**ABOUT THIS EXERCISE**
Find the number of lines below in which the word "computer" appears, and write that number only.

___ DATA EXTRACT

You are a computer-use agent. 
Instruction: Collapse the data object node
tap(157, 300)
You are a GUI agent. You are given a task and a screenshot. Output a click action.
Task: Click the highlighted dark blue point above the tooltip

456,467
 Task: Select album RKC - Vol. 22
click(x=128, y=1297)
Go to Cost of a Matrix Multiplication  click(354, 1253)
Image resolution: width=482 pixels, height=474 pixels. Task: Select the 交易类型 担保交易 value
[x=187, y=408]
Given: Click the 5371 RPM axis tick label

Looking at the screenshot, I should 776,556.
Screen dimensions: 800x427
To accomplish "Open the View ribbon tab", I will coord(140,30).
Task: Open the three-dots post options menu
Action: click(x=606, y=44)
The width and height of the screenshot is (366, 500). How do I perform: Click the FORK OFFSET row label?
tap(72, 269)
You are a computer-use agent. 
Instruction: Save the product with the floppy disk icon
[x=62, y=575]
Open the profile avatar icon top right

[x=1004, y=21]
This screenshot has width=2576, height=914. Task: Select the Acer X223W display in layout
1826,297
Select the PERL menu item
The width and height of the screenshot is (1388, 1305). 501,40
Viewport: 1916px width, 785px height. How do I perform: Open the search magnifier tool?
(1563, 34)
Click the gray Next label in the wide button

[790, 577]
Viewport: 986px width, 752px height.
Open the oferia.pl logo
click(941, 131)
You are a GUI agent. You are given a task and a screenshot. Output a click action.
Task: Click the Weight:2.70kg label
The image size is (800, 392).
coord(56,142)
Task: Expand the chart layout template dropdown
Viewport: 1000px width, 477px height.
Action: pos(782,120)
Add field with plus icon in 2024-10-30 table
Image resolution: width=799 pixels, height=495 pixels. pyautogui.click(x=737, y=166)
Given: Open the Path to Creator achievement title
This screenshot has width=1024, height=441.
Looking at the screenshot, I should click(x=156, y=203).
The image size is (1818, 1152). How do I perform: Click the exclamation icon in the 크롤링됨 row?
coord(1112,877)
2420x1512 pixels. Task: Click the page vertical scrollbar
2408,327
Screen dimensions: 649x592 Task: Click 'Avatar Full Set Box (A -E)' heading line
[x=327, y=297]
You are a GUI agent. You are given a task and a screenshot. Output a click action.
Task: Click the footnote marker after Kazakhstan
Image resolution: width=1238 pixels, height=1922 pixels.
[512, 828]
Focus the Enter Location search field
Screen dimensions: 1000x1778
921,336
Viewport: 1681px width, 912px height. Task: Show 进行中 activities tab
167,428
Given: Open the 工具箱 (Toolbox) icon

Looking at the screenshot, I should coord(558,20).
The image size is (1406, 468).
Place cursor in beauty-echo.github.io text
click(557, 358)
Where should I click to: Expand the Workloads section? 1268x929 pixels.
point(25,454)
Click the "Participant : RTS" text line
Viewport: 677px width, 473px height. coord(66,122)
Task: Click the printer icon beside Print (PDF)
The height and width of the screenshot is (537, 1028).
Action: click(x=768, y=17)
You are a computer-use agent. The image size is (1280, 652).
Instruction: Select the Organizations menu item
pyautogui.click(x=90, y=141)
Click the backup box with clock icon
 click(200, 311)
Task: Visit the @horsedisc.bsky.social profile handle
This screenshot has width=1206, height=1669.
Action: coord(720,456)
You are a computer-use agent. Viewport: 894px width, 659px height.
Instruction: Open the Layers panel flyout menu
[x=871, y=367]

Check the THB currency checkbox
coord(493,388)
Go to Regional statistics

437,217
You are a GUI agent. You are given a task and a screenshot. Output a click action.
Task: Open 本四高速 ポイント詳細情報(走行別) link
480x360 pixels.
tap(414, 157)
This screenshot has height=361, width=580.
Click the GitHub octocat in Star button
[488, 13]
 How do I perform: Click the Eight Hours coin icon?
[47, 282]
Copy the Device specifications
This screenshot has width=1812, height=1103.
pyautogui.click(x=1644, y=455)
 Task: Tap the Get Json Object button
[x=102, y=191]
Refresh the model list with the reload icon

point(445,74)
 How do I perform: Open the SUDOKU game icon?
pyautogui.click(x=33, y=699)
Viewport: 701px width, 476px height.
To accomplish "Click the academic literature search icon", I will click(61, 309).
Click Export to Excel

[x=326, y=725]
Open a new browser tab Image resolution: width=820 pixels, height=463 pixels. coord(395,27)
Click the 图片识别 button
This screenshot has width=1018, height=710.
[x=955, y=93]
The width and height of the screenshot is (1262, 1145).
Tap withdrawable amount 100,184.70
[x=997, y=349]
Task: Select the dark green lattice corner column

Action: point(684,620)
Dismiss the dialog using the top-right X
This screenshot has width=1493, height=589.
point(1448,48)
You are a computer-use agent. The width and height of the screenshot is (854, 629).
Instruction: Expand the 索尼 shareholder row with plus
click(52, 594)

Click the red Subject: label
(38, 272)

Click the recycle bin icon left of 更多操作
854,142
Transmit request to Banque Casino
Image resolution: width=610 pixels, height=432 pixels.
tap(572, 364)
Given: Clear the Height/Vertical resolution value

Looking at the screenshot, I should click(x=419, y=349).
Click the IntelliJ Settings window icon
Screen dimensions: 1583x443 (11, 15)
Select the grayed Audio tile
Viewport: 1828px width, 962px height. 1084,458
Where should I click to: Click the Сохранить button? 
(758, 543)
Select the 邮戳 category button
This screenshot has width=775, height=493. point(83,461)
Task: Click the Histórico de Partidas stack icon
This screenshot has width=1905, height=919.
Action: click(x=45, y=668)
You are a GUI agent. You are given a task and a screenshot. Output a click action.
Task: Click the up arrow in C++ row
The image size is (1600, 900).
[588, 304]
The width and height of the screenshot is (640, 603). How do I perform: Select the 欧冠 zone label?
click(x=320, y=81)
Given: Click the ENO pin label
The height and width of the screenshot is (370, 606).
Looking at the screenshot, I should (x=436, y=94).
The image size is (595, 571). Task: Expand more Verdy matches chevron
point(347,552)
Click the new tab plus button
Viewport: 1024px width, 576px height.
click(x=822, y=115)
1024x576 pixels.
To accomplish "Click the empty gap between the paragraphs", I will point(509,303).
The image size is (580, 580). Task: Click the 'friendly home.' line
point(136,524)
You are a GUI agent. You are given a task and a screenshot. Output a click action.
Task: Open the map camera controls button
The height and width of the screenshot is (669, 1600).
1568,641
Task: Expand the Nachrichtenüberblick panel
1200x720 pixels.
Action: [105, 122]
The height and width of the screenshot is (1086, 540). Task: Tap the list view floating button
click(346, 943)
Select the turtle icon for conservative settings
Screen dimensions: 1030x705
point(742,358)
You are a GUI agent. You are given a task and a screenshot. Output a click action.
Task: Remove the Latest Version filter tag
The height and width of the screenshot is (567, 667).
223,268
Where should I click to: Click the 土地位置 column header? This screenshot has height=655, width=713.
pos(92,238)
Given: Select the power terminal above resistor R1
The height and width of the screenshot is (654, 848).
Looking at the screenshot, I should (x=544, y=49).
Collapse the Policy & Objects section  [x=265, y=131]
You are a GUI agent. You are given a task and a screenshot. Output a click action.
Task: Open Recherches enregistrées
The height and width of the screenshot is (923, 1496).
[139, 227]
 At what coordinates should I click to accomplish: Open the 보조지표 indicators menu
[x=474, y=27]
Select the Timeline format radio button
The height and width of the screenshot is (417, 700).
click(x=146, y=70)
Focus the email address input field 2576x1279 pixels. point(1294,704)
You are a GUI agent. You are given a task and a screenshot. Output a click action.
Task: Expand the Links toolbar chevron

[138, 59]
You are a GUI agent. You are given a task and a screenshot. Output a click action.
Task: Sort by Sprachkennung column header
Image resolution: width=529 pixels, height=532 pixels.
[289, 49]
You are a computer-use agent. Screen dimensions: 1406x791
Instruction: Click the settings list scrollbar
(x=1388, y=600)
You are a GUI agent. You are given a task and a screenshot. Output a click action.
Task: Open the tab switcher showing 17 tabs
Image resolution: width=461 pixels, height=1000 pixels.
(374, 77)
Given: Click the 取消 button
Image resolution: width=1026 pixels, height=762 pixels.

______

**ANSWER FOR THE TASK**
6